そういうものは神社のいちばん古い樹、と思われがちだ。
が私は十にもならぬうちから、そうではないと感じてきた。
近所の公園にはさほど大きくないが、挨拶をする友達の木があった。姿の佳いケヤキだった。

初めての家出?は八つで、何かのことでひどく叱責でもされたか。自転車に乗り、もう家には戻るまいと走った。着いたのは、時折行く地元の大きな神社だった。
参道は大きなケヤキの並木。夕間暮れ、鬱蒼と暗くひと気もない。私はそのうちの一本の根方に自転車を倒して寄りかかり、膝を抱えてうつむいていた。
これからどこへ行ったらいい。
すると不思議な、コーラスのような声が降った。見回す。誰もいない。
木がしゃべってる!

「おまえのこと むかしからしっているよ だいじょうぶ いいこ 
 今日はお帰り だいじょうぶ
 またおいで」

風のような、沢山の鈴の鳴るような声に促され、私は帰った。


②ご神木 2

お向かいの庭、私の部屋の窓から姫沙羅の木が見える。その手の庭木ものにしてはとても大きい。
不思議なことにこの木は、周りの同じような高さの木がしんとしているのに唯一、大きく揺れていることがある。
その後、決まって天気の急変や変事がある。
静かだとほっとする。見るたびいつも黙礼する。


③現実化する筆

以前、長編小説を三本書いた。いずれも、ファンタジーである。特に発表はしていない。
ところが数年後、少しずつその物語が、私の人生の中で現実化してき始めた。
あり得ないと思ったが、場所、縁のできる人や物事、起こることが現実になってきた。
まったく創造で想像の物語を書いたのであって夢や理想のことではない。そんな予想もまったくしていなかった。
掌編小説もなかばドキュメンタリーだ。

④調伏

相手に害意がないもの、と思って基本人とは接する。
が、その人物が私の生活や心を脅かしてしまう事態もまれにある。たいがいはその人物が私を意のままに動かそうと思っているか、自分の利便のために型にはめたり矯正したりしたがることに端を発する。
こちらからすれば、見ようと思えばその人のそんな意は読めてしまう。たいがいは、何かに怖がってるか不安か、なのだ。表れ方が人により異なる(まあ全部、感じ悪いけど)だけで。

そういう場合、わら人形打つみたいな黒魔術ではなく、日中白い魔術をする。
その人を想念で遡り、そうさせている原因まで行き着くと、大抵困って泣いている子どもがいる。私は「その子」を見、横にしゃがむ。同じくらいの子どもになる。背中をそっと撫でる。

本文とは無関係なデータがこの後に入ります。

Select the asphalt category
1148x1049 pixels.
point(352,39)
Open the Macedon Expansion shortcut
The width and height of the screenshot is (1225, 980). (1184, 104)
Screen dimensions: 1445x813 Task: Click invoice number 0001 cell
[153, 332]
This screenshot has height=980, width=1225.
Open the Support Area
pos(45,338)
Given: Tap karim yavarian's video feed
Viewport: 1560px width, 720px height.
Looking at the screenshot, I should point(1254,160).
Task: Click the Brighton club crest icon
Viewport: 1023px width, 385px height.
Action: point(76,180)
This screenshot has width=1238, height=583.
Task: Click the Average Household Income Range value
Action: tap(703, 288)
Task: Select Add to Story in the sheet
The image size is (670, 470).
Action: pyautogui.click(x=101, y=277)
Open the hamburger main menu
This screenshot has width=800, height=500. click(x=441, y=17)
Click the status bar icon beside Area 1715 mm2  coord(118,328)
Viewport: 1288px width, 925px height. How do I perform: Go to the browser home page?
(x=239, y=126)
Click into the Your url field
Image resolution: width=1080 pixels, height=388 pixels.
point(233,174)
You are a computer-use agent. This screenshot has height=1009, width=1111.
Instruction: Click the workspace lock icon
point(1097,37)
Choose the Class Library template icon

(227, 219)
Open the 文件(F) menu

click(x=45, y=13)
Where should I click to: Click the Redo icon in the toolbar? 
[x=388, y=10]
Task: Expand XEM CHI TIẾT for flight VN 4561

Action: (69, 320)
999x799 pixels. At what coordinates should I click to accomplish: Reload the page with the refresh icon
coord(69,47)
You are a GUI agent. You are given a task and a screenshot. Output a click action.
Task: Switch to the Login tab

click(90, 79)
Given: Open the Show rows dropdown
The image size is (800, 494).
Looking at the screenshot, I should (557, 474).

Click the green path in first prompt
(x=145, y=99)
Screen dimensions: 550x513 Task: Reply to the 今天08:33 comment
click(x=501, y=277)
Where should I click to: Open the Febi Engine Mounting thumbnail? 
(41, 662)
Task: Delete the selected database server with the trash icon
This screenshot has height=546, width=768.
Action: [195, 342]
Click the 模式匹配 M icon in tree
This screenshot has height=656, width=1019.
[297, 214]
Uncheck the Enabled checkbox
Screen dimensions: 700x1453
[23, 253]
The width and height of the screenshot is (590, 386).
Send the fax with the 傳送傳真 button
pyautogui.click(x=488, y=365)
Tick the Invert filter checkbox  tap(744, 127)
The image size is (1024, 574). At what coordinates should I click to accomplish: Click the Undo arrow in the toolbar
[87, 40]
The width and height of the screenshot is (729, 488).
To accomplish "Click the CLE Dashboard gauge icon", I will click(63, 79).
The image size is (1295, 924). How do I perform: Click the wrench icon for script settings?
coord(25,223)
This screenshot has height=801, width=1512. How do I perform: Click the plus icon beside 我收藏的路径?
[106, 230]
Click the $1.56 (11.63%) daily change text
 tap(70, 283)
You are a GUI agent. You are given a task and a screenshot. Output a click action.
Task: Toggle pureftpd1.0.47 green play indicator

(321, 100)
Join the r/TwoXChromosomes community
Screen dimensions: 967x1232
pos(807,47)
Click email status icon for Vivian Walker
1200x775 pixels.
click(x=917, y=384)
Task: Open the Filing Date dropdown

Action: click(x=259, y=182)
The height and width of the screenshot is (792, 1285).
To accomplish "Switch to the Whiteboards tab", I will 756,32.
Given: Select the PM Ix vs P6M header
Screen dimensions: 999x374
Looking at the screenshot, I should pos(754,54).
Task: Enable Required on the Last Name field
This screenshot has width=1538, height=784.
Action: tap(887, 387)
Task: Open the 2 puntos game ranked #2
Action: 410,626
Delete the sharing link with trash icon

つらかったね、よくがんばったのね、と。
あくまで思念の中だけのことで、直接連絡を取って話すとかはしない。想念が大きすぎる時は神社に預けてお願いしてくる。この子を頼みますと。普通に近所のお社でもいいし、出かけられない時は部屋で一人祈るだけ。

後日、たいてい突然謝ってくる。

それでもどうしてもダメな場合、腕か脚を一本あげるつもりで縁を切る。その方が双方のためになる場合は。そしてお幸せに、と願う。そして営為に向かう。
ひと筋の恨みも残さない。

これは実際的で、効果的な「白魔術」だが、難しいことも不可思議も何もない。
自分を守ることと同様、どんな相手も守られ、幸を願われて然るべきという魔術で、誰にでもできる。また、調伏とは自分の中の良からぬものを自ら散じさせるというような意味だったと思う。


⑤飛天

昨日の夜明け頃、いつもの川辺を散歩した。涼しい風が吹く。誰もいない。
鳥の姿を求めて空を見た。
と、燭光のうすべに色が差してきた淡い水色の中空に、こつぜんと飛天の姿が現われた。
おいおいマジか。思わず微笑んでしまった。
国宝の薬師寺・吉祥天女に似ていたが、もう少し鳥寄りというか。半分鳳凰っぽくて、衣と羽根がゆるやかなウェーブや弧を描いて風に舞っている。半透明、そして色とりどり。
ほんの10秒ほど彼女は楽しげに舞って、消えた。
私はとってもいい気分になって、川辺の花を摘んで帰った。